TEXT SECTION:
The Secret To Being Yourself
The best piece of advice that can be given to us is also the most frustrating.
“Just be You.”
Here you’ll find the what, how, and why.
We’re in a world where being yourself is deemed as the best thing you could ever do, and yet, we’re always told to be better. This is especially prevalent in the world of self-development. There’s always a new skill to develop, a new hiccup to sort out, a new habit to cultivate, and overall always something to make better.
And as wonderful as that is as it helps you in becoming a better human being, it can quickly become toxic if left unchecked.
In a world of constant self-improvement, we’re not taught to cultivate self-acceptance, we’re only shown and told we’ll be good enough once we gain this and that, achieve this and that, become this and that.
Being yourself inherently comes from a place of self-acceptance. It cannot come from a place of liking who you’re going to be, it cannot come from a place of liking who you might be. It has to come from a place of truly enjoying who you are right now.
Understanding true self-acceptance
True self-acceptance is accepting and loving your failures and short-comings on the same level as your achievements.
Both are part of who you are.
Both contribute to your development.
Both are what make up Life.
The Yin and The Yang.
Accepting yourself doesn’t mean blatantly ignoring your short-comings or dousing them in sparkles and calling it beautiful.
Accepting yourself means understanding that the shadow is just as much a part of you as the reason for the shadow — light.
The saying “Just be You” is only good when we not only say it and understand it, but actually act on it.
There’s a brilliant quote by Mark Twain about writing, and it applies the same way to being yourself when you don’t know where to start. And overall, is a good approach to Life.

DATASET EXCERPTS:
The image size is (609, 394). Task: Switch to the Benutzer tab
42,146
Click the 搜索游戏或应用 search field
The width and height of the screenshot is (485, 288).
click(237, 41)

PROMPT 1: Please reproduce a passage from the essay on being yourself, starting at the words "The Yin and" and ending after the words "actually act on it.".
PROMPT 2: The essay on being yourself names several things there is always "a new" one of in self-development. List every one, with the words attached to it.

YOUR RESPONSE 1:
The Yin and The Yang.
Accepting yourself doesn’t mean blatantly ignoring your short-comings or dousing them in sparkles and calling it beautiful.
Accepting yourself means understanding that the shadow is just as much a part of you as the reason for the shadow — light.
The saying “Just be You” is only good when we not only say it and understand it, but actually act on it.

YOUR RESPONSE 2:
- a new skill to develop
- a new hiccup to sort out
- a new habit to cultivate